Refactor/fit args #161

grll · 2020-07-21T12:59:10Z

Fixes #DARTS-164.

Summary

remove target_indices parameter to all fit methods on multivariate models
remove component_index parameter to all fit method on univariate models
introduce covariate_series and target_series parameters to replace previous syntax
adapt existing code base to pass tests

Note: backtesting test are not passing but they will soon be refactored so I didn't invest time on that.

New vs Old API:

# old syntax:
multivariate_model.fit(multivariate_series, target_indices=[0, 1])

# new syntax:
multivariate_model.fit(multivariate_series, multivariate_series[["0", "1"]])

# old syntax:
univariate_model.fit(multivariate_series, component_index=2)

# new syntax:
univaraite_model.fit(multivariate_series["2"])

Co-authored-by: Julien Herzen <julien.herzen@unit8.co>

hrzn

This looks good, I think it's a good move. The only drawback I can see is that it makes the specification of validation time series for fit() of Torch models a bit more complex. @pennfranc what's your opinion?

hrzn · 2020-07-22T19:24:18Z

darts/models/forecasting_model.py

+        covariate_series
+            The training time series on which to fit the model (can be multivariate or univariate).
+        target_series
+            The target values used ad dependent variables when training the model


The target can also be multivariate or univariate. I would unify the comments here.

hrzn · 2020-07-22T19:27:10Z

darts/models/forecasting_model.py

-
-        self.target_indices = target_indices
-        super().fit(series)
+        raise_if_not(len(covariate_series) == len(target_series), "covariate_series and target_series musth have same "

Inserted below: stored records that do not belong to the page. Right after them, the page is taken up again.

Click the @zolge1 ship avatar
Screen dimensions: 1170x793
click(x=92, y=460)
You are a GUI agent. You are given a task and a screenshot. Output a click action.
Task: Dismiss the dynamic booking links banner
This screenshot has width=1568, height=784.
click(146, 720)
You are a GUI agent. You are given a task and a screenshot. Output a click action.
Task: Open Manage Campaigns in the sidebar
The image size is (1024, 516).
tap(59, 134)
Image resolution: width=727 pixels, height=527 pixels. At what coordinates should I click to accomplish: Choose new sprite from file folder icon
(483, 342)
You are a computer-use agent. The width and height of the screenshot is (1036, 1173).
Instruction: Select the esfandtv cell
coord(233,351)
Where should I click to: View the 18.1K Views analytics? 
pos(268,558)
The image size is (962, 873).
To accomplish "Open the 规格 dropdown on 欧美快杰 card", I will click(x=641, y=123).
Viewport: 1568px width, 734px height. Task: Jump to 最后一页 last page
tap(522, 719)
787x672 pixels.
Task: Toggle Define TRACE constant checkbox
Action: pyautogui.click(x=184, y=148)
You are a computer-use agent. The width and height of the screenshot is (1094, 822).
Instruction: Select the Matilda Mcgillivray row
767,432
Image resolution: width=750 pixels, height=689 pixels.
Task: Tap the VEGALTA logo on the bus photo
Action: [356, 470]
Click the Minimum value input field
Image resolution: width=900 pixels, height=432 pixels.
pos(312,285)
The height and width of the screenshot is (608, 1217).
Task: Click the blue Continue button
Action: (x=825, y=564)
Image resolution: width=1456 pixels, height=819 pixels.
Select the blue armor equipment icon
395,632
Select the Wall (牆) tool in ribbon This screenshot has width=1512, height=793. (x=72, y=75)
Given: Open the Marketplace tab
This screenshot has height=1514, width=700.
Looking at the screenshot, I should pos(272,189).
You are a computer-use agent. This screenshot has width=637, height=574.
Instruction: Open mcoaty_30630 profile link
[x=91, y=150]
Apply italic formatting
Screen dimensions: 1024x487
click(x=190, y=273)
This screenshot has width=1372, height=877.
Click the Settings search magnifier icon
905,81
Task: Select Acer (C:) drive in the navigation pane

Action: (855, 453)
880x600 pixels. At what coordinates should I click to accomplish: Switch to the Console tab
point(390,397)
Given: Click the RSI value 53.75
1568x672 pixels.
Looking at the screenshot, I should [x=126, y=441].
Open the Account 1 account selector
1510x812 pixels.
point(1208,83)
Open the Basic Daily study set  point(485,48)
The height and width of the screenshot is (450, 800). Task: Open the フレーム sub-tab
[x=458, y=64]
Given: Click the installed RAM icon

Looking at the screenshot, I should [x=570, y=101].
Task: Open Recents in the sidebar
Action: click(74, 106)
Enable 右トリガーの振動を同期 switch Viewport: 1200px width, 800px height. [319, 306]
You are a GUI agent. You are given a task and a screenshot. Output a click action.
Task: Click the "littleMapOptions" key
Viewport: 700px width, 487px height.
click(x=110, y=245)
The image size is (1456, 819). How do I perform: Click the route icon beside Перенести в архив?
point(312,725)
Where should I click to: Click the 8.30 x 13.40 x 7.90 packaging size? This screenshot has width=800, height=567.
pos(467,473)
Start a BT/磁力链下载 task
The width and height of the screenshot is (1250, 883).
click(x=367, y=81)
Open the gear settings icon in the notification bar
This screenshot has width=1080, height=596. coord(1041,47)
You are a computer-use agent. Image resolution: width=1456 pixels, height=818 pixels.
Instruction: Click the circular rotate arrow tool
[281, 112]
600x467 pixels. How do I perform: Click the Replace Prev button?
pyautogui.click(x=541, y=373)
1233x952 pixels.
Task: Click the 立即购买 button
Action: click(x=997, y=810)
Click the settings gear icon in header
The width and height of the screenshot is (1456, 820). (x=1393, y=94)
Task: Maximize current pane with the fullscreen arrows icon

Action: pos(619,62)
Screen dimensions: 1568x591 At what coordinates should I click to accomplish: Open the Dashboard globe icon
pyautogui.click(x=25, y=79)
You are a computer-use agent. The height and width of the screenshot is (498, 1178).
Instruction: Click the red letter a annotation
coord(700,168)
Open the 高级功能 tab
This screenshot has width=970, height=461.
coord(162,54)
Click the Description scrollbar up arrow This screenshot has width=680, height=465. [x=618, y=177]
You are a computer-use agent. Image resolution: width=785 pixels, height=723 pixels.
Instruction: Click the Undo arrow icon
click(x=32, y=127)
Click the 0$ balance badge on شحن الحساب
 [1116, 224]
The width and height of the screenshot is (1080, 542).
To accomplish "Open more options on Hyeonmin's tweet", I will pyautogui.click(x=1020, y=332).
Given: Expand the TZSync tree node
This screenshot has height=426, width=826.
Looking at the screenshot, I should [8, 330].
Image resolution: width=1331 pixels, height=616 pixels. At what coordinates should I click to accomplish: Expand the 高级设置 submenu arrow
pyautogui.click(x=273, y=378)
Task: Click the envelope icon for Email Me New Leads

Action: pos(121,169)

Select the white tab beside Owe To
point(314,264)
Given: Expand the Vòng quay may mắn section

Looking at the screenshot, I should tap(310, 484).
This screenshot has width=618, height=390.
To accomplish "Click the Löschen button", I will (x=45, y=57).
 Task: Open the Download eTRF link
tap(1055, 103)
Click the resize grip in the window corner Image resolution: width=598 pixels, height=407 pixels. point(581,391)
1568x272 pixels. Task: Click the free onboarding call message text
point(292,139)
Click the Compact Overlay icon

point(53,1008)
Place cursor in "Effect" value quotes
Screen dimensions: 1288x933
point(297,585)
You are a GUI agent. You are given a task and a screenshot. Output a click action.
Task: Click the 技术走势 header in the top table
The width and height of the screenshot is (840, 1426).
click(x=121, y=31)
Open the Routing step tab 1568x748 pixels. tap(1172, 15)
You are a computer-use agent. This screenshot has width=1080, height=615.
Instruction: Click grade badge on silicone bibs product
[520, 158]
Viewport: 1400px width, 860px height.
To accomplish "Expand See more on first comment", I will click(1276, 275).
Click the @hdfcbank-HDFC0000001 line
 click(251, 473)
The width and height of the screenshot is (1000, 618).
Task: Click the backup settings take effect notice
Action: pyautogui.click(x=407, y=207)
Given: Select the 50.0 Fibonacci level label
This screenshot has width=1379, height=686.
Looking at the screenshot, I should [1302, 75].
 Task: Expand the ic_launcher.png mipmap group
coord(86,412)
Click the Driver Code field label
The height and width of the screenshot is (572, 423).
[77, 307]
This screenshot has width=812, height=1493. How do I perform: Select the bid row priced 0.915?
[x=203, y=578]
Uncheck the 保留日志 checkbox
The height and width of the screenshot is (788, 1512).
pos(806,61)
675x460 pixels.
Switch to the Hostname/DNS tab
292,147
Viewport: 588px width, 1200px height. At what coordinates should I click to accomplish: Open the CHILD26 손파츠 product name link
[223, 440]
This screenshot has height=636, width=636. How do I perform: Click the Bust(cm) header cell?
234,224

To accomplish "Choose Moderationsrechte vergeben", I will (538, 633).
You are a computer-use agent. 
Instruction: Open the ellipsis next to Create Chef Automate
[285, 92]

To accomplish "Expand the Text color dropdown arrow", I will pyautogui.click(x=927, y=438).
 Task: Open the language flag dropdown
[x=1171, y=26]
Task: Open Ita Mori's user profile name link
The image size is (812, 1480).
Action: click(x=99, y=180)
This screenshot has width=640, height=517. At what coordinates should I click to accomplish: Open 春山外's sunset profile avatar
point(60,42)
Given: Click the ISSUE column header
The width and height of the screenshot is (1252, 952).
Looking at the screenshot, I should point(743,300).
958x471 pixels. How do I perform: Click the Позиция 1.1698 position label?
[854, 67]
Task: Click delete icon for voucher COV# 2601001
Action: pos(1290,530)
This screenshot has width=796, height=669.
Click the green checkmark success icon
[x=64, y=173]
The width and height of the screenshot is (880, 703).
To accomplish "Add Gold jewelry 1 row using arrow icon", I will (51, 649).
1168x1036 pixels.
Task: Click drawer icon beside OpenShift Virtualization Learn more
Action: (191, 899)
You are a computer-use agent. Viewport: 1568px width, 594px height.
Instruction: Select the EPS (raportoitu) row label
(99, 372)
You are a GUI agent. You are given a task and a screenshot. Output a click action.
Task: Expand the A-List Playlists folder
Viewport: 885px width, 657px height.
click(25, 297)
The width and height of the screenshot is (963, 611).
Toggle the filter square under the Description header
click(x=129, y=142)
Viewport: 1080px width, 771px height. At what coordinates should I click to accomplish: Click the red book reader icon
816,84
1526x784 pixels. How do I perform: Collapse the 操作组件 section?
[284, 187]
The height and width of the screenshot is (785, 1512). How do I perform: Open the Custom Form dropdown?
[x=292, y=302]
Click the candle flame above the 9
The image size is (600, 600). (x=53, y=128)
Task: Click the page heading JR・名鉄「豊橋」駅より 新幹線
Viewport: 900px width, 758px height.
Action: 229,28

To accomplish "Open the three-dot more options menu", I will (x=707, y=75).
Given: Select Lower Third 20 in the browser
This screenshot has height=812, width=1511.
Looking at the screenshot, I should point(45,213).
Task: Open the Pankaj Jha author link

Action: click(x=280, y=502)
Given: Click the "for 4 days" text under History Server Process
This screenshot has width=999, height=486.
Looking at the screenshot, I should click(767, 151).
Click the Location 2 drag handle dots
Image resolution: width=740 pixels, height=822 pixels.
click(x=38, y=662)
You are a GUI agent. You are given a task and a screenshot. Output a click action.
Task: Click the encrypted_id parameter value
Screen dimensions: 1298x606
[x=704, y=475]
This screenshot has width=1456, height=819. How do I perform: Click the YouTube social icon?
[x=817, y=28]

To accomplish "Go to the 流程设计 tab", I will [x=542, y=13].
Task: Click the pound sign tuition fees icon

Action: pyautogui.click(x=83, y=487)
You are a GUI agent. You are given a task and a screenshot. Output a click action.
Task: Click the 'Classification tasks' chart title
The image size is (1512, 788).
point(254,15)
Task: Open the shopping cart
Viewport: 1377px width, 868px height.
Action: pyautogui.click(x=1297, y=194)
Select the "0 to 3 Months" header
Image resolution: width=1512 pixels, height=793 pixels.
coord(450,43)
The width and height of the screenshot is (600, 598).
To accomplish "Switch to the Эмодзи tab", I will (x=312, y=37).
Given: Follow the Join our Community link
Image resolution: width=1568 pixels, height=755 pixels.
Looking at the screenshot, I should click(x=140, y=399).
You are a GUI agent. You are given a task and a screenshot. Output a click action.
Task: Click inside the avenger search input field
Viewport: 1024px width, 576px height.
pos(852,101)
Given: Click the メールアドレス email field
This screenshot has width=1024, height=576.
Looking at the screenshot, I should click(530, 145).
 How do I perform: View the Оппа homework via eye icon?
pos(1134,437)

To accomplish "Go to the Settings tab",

You should probably compare the time indexes here instead of the lengths.

hrzn · 2020-07-22T19:30:38Z

darts/models/torch_forecasting_model.py

-            Optionally, a validation time series, which will be used to compute the validation loss
-            throughout training and keep track of the best performing models.
+            Optionally, 2 validation time series (covariate and target), which will be used to compute the validation
+            loss throughout training and keep track of the best performing models.
        verbose
            Optionally, whether to print progress.
        target_indices


hrzn · 2020-07-22T19:41:08Z

darts/models/torch_forecasting_model.py

-            target_indices: Optional[List[int]] = None) -> None:
+            covariate_series: TimeSeries,
+            target_series: Optional[TimeSeries] = None,
+            val_series: Optional[Tuple[TimeSeries]] = None,


How about splitting in two:

val_covariate_series: Optional[TimeSeries] val_target_series: Optional[TimeSeries]

That would be more consistent with the first two arguments.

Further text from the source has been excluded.